More closely-related animals, like cows and bison, were found to produce fertile offspring (sometimes) despite being classed before as separate species.
Finally, biologists changed the definition of species to base it on relative reproductive isolation, and the concept of sterile offspring was chucked out completely. DNA and other modern study methods have proved that change was probably the right way to go.

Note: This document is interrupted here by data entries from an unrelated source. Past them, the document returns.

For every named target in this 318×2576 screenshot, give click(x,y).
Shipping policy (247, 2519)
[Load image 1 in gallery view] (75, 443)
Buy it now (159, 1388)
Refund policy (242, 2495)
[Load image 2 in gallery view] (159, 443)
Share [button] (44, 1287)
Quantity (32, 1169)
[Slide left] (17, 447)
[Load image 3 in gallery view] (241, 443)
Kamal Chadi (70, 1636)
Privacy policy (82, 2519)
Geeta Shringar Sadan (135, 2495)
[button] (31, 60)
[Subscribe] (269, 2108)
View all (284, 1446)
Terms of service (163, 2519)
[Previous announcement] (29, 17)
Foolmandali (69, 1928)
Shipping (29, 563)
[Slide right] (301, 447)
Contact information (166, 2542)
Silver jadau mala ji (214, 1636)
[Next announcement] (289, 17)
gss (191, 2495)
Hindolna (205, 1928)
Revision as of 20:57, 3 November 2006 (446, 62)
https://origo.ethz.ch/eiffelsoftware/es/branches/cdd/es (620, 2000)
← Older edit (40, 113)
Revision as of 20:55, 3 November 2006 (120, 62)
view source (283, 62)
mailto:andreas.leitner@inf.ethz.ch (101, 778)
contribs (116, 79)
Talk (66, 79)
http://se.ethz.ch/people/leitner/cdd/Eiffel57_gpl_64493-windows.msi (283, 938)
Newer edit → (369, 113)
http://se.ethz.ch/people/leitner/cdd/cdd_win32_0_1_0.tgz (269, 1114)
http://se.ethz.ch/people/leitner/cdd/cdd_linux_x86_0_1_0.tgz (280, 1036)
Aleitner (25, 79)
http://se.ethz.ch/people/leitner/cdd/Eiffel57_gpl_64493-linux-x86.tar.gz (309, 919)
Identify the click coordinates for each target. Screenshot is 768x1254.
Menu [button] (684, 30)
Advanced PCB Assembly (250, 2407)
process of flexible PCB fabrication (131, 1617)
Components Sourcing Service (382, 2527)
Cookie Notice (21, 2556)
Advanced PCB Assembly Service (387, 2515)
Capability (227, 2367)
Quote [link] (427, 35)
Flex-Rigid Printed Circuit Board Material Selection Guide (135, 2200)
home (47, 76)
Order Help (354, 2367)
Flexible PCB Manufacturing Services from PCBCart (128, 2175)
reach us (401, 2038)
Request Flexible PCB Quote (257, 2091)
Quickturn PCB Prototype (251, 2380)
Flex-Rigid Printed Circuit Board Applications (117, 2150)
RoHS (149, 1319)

Different species can hybridize to produce fertile offspring, but fertility may be a bit low and drop with each following generation. Eventually, they may become impossible to reproduce and are lost from the hobby. I see signs of exactly that happening with a recent popular ARN import.
This happened many times in the '60s, '70's and early '80s as one beautiful species after the other was being lost to the hobby. Species preservation groups, like the Killifish Conservation Committee (KCC) of the AKA were organized to keep at least some of the prettier and easier fish going in the hobby.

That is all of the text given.